The USAF's request for proposals requires the new tanker to offload fuel at a rate of 1,200gal per minute.
New information posted on Boeing's tanker web site also says the boom has an improved system that automatically eases loads and bending forces. The boom also includes a system that assures positive disconnect from the receiver aircraft.
The scarcity of data about Boeing's proposal is part of the company's strategy. Jean Chamberlin, Boeing's KC-X programme manager, has said she expects a heated competition wtih Northrop for the contract, and that she intends to withhold information about the new tanker proposal.
The approach draws a sharp contrast with Boeing's high profile in the previous competition, which the company initially lost. The Government Accountability Office overturned Northrop's contract award in June 2008, setting the stage for the current round of bidding.
Meanwhile, some powerful Northrop supporters continue to push for a dual procurement. Mississippi Governor Haley Barbour, who attended the UH-72 event on 4 May, predicted Northrop's proposed KC-45 factory in neighbouring Mobile, Alabama, will open for business.
"We look forward and believe that we're going to build KC-45s in Mobile whether it's part of a dual procurement or we win," Barbour told reporters.
O'Keefe noted that USAF's request for proposals released on 25 February includes language that could support a dual procurement. The document says the USAF could award the contract to a single bidder, multiple bidders or no bidder at all, he says.
The key thing is that the USAF's acquisition documents do not preclude a dual procurement, O'Keefe says, although Department of Defense and USAF officials oppose the idea because of cost.

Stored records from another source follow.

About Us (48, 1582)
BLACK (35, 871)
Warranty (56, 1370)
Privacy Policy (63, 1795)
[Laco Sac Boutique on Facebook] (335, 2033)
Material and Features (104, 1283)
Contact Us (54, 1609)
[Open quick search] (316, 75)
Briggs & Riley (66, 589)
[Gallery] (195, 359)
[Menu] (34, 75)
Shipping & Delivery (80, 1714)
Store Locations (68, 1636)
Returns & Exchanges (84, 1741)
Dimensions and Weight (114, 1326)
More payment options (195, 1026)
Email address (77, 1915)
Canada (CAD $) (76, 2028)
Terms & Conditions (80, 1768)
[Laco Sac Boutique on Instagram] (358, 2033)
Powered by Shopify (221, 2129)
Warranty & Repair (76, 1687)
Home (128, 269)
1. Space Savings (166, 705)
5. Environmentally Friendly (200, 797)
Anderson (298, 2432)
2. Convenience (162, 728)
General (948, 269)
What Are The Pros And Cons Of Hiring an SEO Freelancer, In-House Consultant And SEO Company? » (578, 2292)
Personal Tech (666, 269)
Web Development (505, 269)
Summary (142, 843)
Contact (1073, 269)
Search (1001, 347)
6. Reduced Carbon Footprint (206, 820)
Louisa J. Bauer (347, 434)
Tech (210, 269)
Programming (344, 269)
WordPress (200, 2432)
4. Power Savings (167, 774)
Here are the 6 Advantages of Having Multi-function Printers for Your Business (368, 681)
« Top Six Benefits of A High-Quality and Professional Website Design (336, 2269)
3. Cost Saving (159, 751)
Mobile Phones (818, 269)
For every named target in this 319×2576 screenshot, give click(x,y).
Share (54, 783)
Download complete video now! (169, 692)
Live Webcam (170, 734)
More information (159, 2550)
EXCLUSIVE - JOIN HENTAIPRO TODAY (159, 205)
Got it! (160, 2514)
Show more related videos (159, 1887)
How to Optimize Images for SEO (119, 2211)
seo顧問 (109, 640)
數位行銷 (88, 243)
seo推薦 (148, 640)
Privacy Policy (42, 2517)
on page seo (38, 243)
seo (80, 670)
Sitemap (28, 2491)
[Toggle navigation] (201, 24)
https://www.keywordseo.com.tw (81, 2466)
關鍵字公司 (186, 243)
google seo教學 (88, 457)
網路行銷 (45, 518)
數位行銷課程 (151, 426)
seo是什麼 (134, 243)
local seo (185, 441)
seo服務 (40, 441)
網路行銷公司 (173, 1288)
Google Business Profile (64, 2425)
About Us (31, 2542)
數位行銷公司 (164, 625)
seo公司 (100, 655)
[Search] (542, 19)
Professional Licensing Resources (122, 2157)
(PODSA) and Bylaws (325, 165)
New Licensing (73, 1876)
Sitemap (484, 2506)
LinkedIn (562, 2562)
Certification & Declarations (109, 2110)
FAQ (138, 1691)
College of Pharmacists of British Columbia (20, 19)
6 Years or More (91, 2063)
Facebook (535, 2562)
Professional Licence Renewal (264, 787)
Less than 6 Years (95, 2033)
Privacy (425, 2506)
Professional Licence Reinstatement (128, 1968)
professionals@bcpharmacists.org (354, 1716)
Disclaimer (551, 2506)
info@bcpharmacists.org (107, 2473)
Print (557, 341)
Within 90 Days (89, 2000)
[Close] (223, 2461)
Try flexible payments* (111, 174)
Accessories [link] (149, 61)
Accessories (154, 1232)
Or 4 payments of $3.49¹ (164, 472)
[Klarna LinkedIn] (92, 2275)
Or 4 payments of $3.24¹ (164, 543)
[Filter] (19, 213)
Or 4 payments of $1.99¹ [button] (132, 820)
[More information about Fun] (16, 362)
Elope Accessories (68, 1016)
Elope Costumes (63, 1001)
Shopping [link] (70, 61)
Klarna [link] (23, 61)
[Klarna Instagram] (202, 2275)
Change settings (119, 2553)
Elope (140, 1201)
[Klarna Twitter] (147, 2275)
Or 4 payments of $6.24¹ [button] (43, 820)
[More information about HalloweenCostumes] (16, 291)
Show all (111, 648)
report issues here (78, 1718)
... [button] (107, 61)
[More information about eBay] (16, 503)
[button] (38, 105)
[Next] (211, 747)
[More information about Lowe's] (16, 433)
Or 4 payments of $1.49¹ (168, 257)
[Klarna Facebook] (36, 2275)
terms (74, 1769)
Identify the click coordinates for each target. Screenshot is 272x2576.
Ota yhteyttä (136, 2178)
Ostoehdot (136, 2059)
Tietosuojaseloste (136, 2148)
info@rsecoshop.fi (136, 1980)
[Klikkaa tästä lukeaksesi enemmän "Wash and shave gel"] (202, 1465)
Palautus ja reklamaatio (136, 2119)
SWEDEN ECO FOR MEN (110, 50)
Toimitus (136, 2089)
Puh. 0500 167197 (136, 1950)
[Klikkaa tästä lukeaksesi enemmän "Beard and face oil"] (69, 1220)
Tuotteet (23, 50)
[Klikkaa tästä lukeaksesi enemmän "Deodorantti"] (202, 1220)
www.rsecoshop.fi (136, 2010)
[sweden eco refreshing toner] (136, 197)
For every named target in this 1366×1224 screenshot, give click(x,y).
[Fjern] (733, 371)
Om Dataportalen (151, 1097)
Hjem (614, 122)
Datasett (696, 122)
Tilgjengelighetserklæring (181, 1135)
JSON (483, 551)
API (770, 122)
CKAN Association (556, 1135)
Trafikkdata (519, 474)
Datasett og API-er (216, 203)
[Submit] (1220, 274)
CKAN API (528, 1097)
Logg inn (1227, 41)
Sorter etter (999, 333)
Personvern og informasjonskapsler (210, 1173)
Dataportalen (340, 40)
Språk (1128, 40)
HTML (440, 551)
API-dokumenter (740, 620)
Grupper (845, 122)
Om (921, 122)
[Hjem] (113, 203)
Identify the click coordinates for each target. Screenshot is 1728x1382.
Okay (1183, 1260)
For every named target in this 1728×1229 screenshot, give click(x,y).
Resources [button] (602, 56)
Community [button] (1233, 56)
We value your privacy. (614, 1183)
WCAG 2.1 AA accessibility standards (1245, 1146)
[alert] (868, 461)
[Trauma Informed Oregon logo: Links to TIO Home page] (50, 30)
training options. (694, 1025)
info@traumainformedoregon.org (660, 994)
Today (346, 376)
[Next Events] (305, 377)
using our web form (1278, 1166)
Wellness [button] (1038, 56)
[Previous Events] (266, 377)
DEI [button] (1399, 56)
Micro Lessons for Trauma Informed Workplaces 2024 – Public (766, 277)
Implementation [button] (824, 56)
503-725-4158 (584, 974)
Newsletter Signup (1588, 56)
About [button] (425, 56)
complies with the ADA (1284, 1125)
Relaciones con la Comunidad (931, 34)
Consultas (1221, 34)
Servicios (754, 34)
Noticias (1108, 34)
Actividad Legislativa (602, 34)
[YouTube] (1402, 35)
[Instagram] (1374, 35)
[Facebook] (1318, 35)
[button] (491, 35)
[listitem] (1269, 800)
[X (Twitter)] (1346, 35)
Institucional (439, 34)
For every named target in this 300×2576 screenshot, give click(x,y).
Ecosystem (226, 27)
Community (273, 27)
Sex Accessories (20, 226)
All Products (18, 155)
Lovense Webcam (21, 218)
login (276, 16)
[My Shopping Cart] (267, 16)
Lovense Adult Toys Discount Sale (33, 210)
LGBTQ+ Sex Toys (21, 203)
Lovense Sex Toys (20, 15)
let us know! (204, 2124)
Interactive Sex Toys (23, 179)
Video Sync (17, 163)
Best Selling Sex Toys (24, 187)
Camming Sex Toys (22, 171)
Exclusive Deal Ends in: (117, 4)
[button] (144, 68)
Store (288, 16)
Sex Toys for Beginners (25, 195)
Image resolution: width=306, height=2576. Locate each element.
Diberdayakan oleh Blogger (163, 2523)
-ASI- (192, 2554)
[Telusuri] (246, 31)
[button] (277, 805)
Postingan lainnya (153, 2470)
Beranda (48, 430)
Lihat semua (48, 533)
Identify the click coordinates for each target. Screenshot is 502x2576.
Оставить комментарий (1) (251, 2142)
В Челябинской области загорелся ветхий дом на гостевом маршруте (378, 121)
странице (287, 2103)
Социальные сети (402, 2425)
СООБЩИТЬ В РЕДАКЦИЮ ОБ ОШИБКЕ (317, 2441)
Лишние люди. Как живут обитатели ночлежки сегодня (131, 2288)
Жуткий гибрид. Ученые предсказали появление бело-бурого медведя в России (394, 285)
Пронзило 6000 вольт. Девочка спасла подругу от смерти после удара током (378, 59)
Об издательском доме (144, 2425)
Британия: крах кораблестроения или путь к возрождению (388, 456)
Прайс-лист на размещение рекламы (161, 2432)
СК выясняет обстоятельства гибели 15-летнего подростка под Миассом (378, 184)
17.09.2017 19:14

Northrop first must decide whether to submit a bid in response to the USAF's request. The DoD adjusted the contract terms in response to the Northrop team's concerns that a fixed-price strategy puts too much risk on the contractor. But it did not change the performance requirements for the new tanker. Northrop has argued that the specifications put a larger aircraft like the KC-45 at a disadvantage compared to the 767.
But walking from the competition could be a difficult decision. The Northrop/EADS team has already invested four years and around $200 million to support all phases of the tanker sales campaign in the US, O'Keefe says. Submitting a new bid is an "expensive proposition", he adds.
Even if Northrop decides not to submit, it remains unclear if EADS NA can pursue the contract on its own. O'Keefe, however, dismissed a question about whether EADS would submit an independent proposal if Northrop withdraws.
"We're not looking at any other arrangement," he says.